The PLS that we have discussed so far in the previous chapter tend to be based on misclassification, clustering, stochastic search and so on. Rarely does one come across a PLS which considers the idea that some ranges of values for attributes can be critical in selecting prototypes for each class. In other words, we consider using techniques practiced in the field of Feature Subset Selection (FSS) for instance selection.

CLIFF was born from this idea, in that the selection of a prototype is dependent on whether each value in an instance satisfies the criteria of being present in a range of values which has been determined to be critical in distinguishing a particular class. The following section explains the design of CLIFF in detail starting with the core of CLIFF - SBBR - and ending with CLIFF's time complexity. %Finding these critical range of values is the core of CLIFF and is accomplished by using a Support Based Bayesian Ranking Algorithm (SBBR) \cite{jalali08}. 

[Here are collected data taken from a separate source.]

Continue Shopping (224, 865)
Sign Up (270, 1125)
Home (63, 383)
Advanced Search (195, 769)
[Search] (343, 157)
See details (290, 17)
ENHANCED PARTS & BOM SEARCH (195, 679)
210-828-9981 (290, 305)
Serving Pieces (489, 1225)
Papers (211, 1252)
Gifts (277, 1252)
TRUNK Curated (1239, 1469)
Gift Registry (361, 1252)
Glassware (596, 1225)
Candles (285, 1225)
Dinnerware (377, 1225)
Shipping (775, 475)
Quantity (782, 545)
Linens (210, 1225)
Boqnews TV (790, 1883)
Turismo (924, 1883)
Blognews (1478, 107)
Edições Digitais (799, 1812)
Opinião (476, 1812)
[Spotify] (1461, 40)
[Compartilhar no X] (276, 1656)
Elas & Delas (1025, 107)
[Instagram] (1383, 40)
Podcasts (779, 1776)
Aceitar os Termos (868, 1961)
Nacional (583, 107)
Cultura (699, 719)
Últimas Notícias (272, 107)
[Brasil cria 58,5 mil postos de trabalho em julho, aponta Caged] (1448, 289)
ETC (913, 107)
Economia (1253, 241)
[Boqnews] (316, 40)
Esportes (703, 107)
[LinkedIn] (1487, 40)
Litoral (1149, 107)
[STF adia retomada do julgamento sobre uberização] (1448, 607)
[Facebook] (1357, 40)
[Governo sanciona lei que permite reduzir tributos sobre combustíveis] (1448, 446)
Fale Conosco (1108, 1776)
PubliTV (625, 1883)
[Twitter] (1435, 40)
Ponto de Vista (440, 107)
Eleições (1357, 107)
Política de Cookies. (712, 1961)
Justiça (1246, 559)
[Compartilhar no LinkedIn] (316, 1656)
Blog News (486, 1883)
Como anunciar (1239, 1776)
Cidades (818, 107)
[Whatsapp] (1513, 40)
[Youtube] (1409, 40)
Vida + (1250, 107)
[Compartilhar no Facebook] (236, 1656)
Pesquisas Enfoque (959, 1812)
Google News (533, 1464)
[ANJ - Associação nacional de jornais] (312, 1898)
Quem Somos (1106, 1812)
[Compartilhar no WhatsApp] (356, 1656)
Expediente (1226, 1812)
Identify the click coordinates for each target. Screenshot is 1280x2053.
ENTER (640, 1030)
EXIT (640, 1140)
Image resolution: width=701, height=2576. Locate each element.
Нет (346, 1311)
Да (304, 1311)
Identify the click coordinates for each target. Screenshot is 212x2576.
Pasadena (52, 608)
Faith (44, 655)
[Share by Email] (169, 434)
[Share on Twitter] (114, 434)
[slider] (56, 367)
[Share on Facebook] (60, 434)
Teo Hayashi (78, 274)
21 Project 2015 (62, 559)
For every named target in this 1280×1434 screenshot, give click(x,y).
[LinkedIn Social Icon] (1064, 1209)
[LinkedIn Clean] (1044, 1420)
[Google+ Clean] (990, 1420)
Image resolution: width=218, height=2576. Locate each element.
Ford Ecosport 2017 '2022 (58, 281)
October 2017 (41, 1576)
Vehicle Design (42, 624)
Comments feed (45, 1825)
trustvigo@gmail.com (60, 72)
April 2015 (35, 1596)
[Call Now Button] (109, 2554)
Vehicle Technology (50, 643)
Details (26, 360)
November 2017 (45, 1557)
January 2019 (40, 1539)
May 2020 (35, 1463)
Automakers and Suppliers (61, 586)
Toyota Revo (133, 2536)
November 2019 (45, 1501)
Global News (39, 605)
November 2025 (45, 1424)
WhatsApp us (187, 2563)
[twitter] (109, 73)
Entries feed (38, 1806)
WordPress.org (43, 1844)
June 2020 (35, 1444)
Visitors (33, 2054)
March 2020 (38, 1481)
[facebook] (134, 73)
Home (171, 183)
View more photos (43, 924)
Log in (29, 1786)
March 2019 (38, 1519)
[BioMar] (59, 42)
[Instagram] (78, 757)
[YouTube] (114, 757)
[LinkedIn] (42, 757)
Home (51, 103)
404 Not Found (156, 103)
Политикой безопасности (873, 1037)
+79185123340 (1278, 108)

Before moving forward it is important to note that if a data-set contains attributes whose values are numeric, the values are binned using an equal frequency binning algorithm \cite{witten05} which sorts attribute values into $N$ equal frequency regions making sure that there are no repeats in the numbers which are the boundaries between regions. We refer to the values in these bins as a \emph{range of values} and is represented by a bin number. On the other hand, if an attributes contains discrete values then these are simply refered to as $values$. In the experiments in Chapter \ref{chapter:assess}, N = 10.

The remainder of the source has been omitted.